* **DOCUMENT SECTION**
────

• Andrii Nakryiko's avatar
    bpf: Implement BPF ring buffer and verifier support for it · 457f4436
    Andrii Nakryiko authored
    This commit adds a new MPSC ring buffer implementation into BPF ecosystem,
    which allows multiple CPUs to submit data to a single shared ring buffer. On
    the consumption side, only single consumer is assumed.
    
    Motivation
    ----------
    There are two distinctive motivators for this work, which are not satisfied by
    existing perf buffer, which prompted creation of a new ring buffer
    implementation.
      - more efficient memory utilization by sharing ring buffer across CPUs;
      - preserving ordering of events that happen sequentially in time, even
      across multiple CPUs (e.g., fork/exec/exit events for a task).
    
    These two problems are independent, but perf buffer fails to satisfy both.
    Both are a result of a choice to have per-CPU perf ring buffer.  Both can be
    also solved by having an MPSC implementation of ring buffer. The ordering
    problem could technically be solved for perf buffer with some in-kernel
    counting, but given the first one requires an MPSC buffer, the same solution
    would solve the second problem automatically.
    
    Semantics and APIs
    ------------------
    Single ring buffer is presented to BPF programs as an instance of BPF map of
    type BPF_MAP_TYPE_RINGBUF. Two other alternatives considered, but ultimately
    rejected.
    
    One way would be to, similar to BPF_MAP_TYPE_PERF_EVENT_ARRAY, make
    BPF_MAP_TYPE_RINGBUF could represent an array of ring buffers, but not enforce
    "same CPU only" rule. This would be more familiar interface compatible with
    existing perf buffer use in BPF, but would fail if application needed more
    advanced logic to lookup ring buffer by arbitrary key. HASH_OF_MAPS addresses
    this with current approach. Additionally, given the performance of BPF
    ringbuf, many use cases would just opt into a simple single ring buffer shared
    among all CPUs, for which current approach would be an overkill.
    
    Another approach could introduce a new concept, alongside BPF map, to
    represent generic "container" object, which doesn't necessarily have key/value
    interface with lookup/update/delete operations. This approach would add a lot
    of extra infrastructure that has to be built for observability and verifier
    support. It would also add another concept that BPF developers would have to
    familiarize themselves with, new syntax in libbpf, etc. But then would really
    provide no additional benefits over the approach of using a map.
    BPF_MAP_TYPE_RINGBUF doesn't support lookup/update/delete operations, but so
    doesn't few other map types (e.g., queue and stack; array doesn't support
    delete, etc).

────

* **RECORDS TO PROCESS**
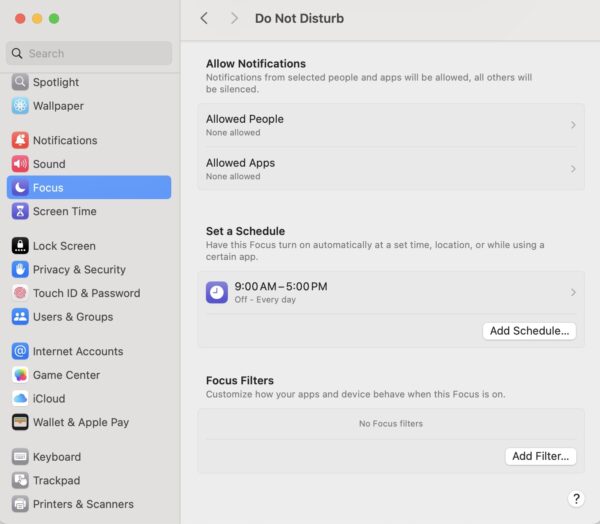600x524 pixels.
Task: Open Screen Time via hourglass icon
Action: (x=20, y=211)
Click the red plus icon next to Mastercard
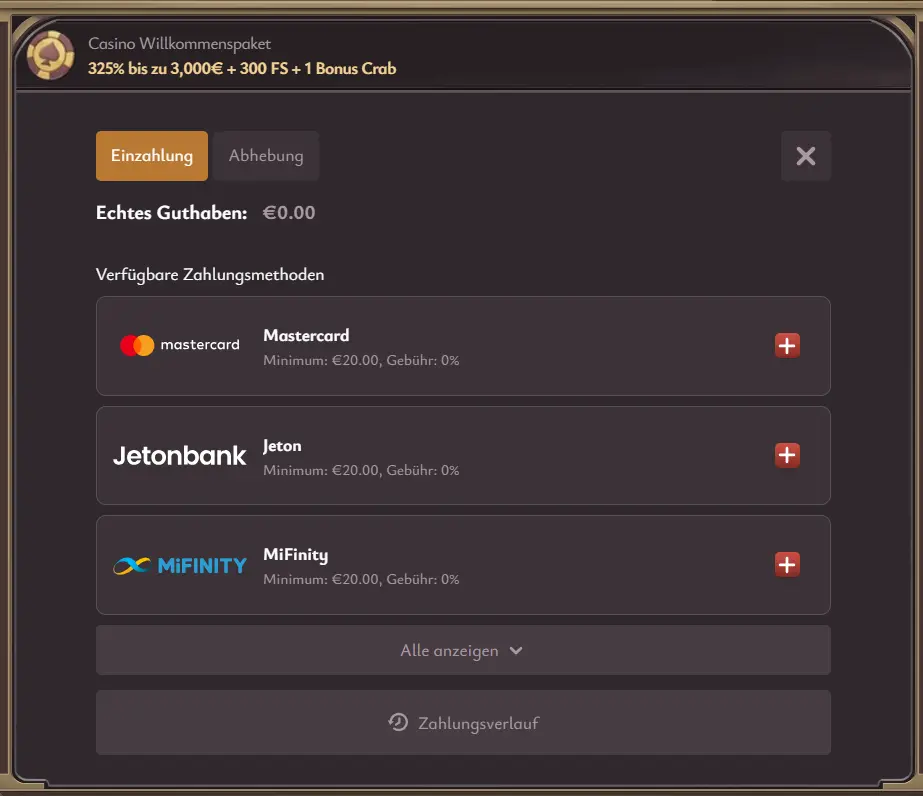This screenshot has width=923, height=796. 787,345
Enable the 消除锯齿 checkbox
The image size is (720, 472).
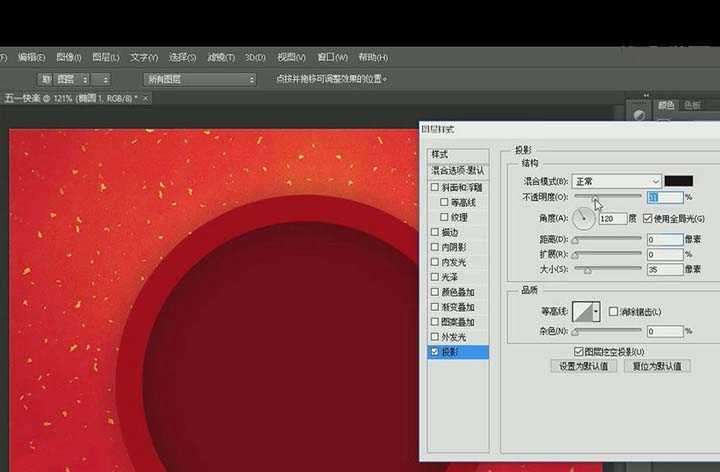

────

* **INSTRUCTIONS**
1. Copy out every entry that follows the BPF ring buffer commit message, word for word, without the pictures.
2. Extend the BPF ring buffer commit message past its last sentence.

* **TASK-BY-TASK ANSWERS**
1.
600x524 pixels.
Task: Open Screen Time via hourglass icon
Action: (x=20, y=211)
Click the red plus icon next to Mastercard
This screenshot has width=923, height=796. 787,345
Enable the 消除锯齿 checkbox
The image size is (720, 472).

2.
    
    The approach chosen has an advantage of re-using existing BPF map
    infrastructure (introspection APIs in kernel, libbpf support, etc), being
    familiar concept (no need to teach users a new type of object in BPF program),
    and utilizing existing tooling (bpftool). For common scenario of using
    a single ring buffer for all CPUs, it's as simple and straightforward, as
    would be with a dedicated "container" object. On the other hand, by being
    a map, it can be combined with ARRAY_OF_MAPS and HASH_OF_MAPS map-in-maps to
    implement a wide variety of topologies, from one ring buffer for each CPU
    (e.g., as a replacement for perf buffer use cases), to a complicated
    application hashing/sharding of ring buffers (e.g., having a small pool of
    ring buffers with hashed task's tgid being a look up key to preserve order,
    but reduce contention).
    
    Key and value sizes are enforced to be zero. max_entries is used to specify
    the size of ring buffer and has to be a power of 2 value.
    
    There are a bunch of similarities between perf buffer
    (BPF_MAP_TYPE_PERF_EVENT_ARRAY) and new BPF ring buffer semantics:
      - variable-length records;
      - if there is no more space left in ring buffer, reservation fails, no
        blocking;
      - memory-mappable data area for user-space applications for ease of
        consumption and high performance;
      - epoll notifications for new incoming data;
      - but still the ability to do busy polling for new data to achieve the
        lowest latency, if necessary.
    
    BPF ringbuf provides two sets of APIs to BPF programs:
      - bpf_ringbuf_output() allows to *copy* data from one place to a ring
        buffer, similarly to bpf_perf_event_output();
      - bpf_ringbuf_reserve()/bpf_ringbuf_commit()/bpf_ringbuf_discard() APIs
        split the whole process into two steps. First, a fixed amount of space is
        reserved. If successful, a pointer to a data inside ring buffer data area
        is returned, which BPF programs can use similarly to a data inside
        array/hash maps. Once ready, this piece of memory is either committed or
        discarded. Discard is similar to commit, but makes consumer ignore the
        record.
    
    bpf_ringbuf_output() has disadvantage of incurring extra memory copy, because
    record has to be prepared in some other place first. But it allows to submit
    records of the length that's not known to verifier beforehand. It also closely
    matches bpf_perf_event_output(), so will simplify migration significantly.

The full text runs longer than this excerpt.